(Beginning of Extracted records)

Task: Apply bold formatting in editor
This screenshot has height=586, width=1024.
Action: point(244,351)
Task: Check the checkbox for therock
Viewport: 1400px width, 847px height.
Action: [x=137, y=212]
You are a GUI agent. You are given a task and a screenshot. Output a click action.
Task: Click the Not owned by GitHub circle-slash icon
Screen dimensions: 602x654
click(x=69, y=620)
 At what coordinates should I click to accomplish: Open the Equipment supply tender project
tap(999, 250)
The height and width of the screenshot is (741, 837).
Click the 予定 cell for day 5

(End of Extracted records)
(Beginning of Extracted records)

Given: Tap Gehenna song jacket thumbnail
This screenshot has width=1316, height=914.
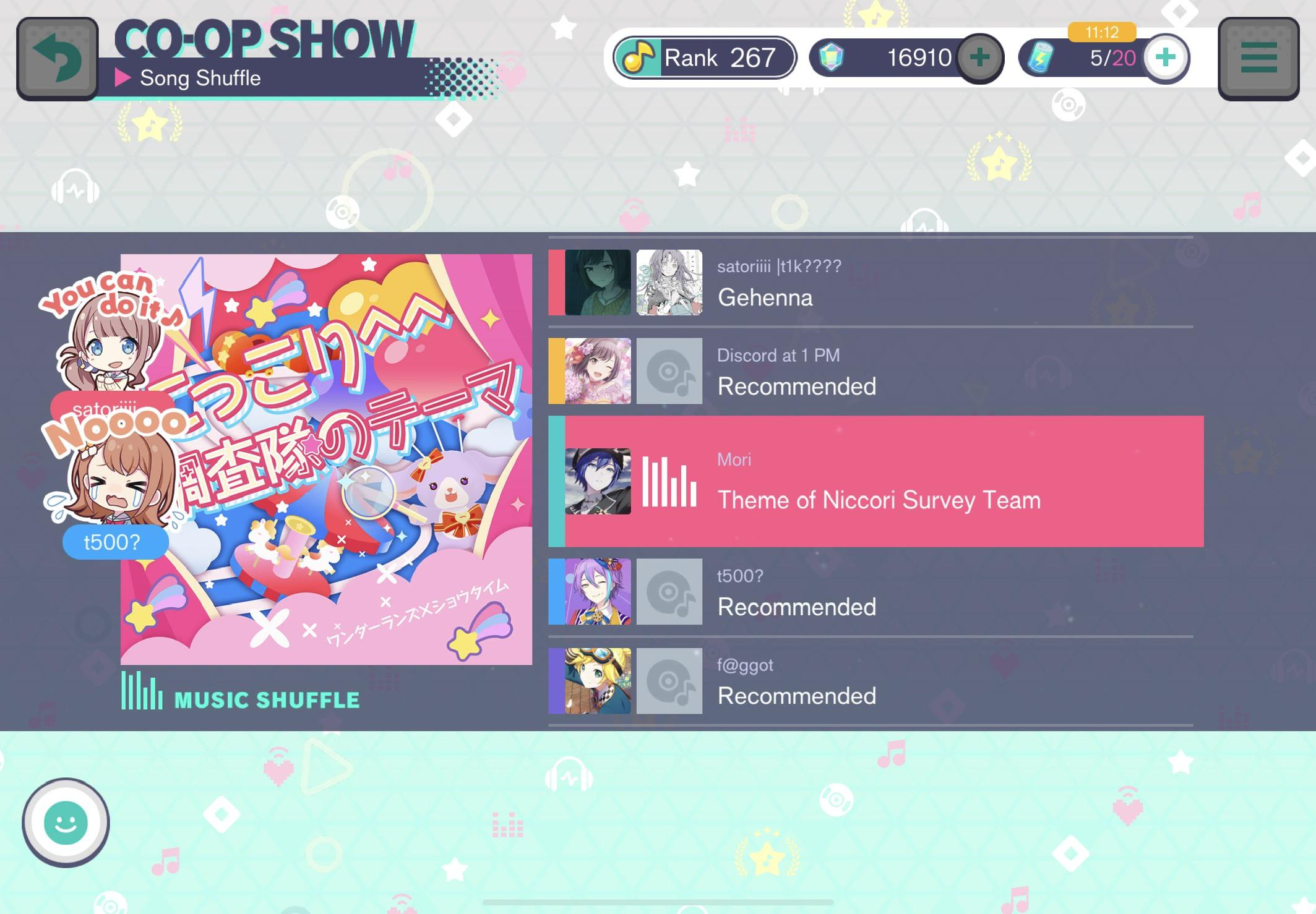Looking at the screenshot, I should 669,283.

(End of Extracted records)
(Beginning of Extracted records)

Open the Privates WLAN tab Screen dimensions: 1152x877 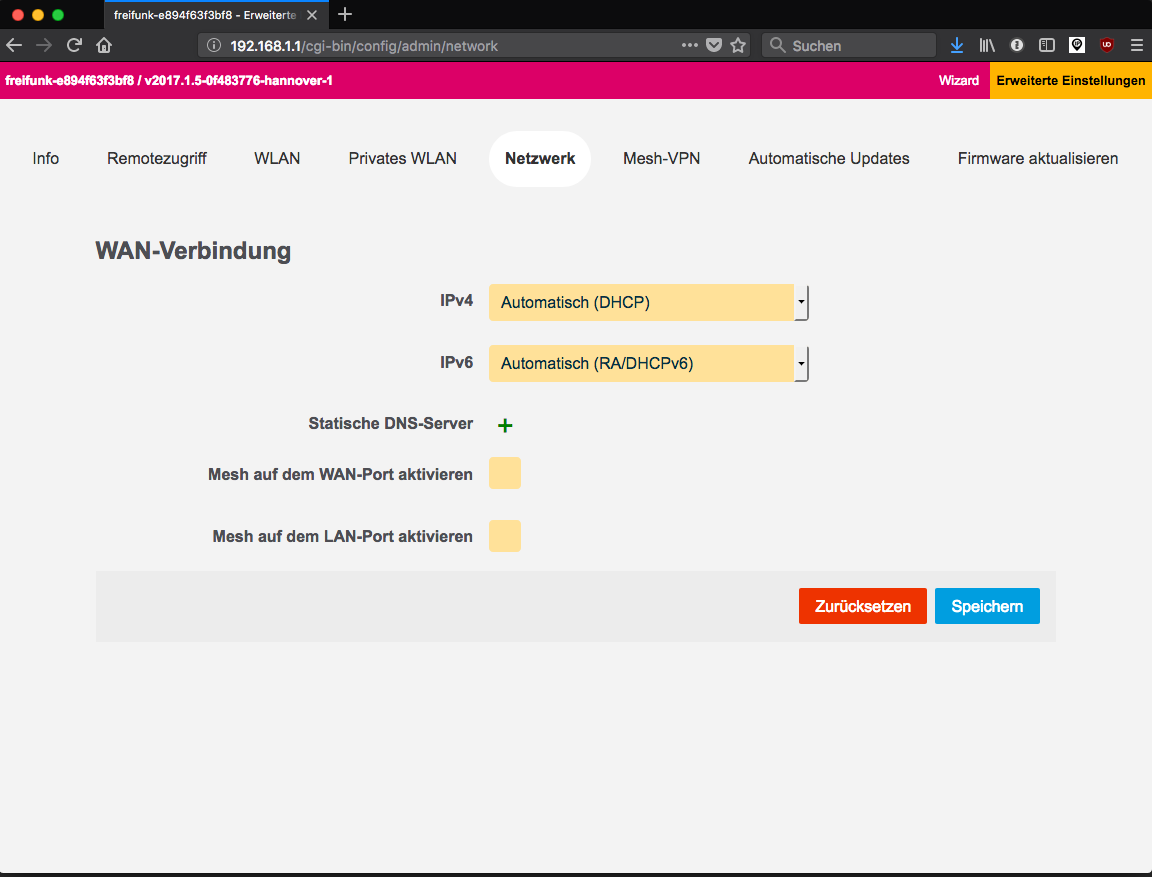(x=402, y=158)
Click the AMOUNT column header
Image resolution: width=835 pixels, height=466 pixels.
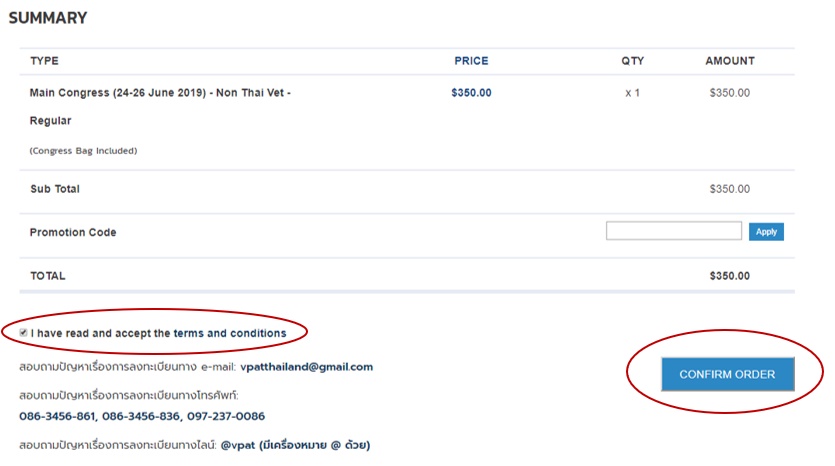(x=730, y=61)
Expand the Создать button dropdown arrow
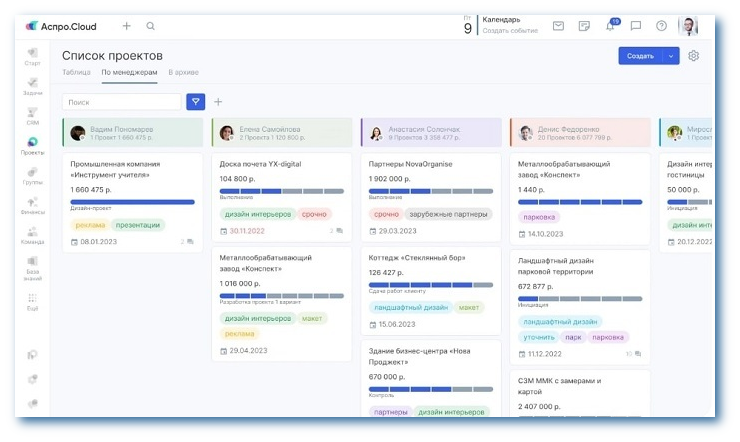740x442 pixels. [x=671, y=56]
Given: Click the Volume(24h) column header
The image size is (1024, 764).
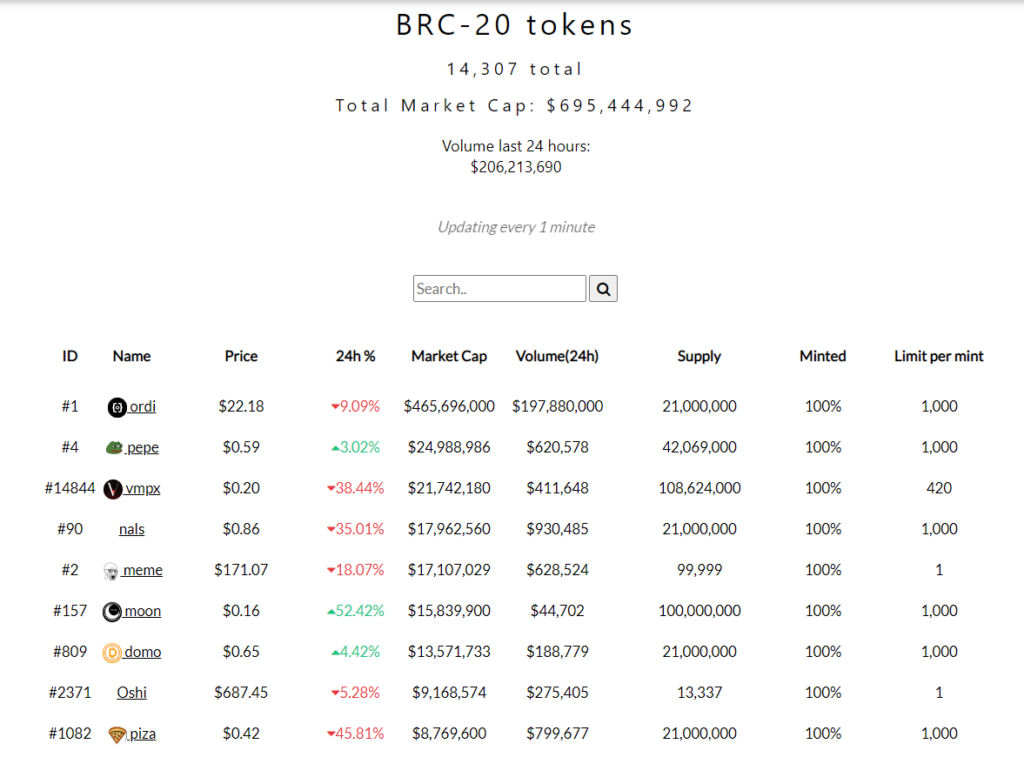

(End of Extracted records)

Each line in the entries above, starting at the line with "Task: Apply bold formatting in editor" and ending at the line with "Click the 予定 cell for day 5", is to be printed exactly, and only those lines.

Task: Apply bold formatting in editor
This screenshot has height=586, width=1024.
Action: point(244,351)
Task: Check the checkbox for therock
Viewport: 1400px width, 847px height.
Action: [x=137, y=212]
You are a GUI agent. You are given a task and a screenshot. Output a click action.
Task: Click the Not owned by GitHub circle-slash icon
Screen dimensions: 602x654
click(x=69, y=620)
 At what coordinates should I click to accomplish: Open the Equipment supply tender project
tap(999, 250)
The height and width of the screenshot is (741, 837).
Click the 予定 cell for day 5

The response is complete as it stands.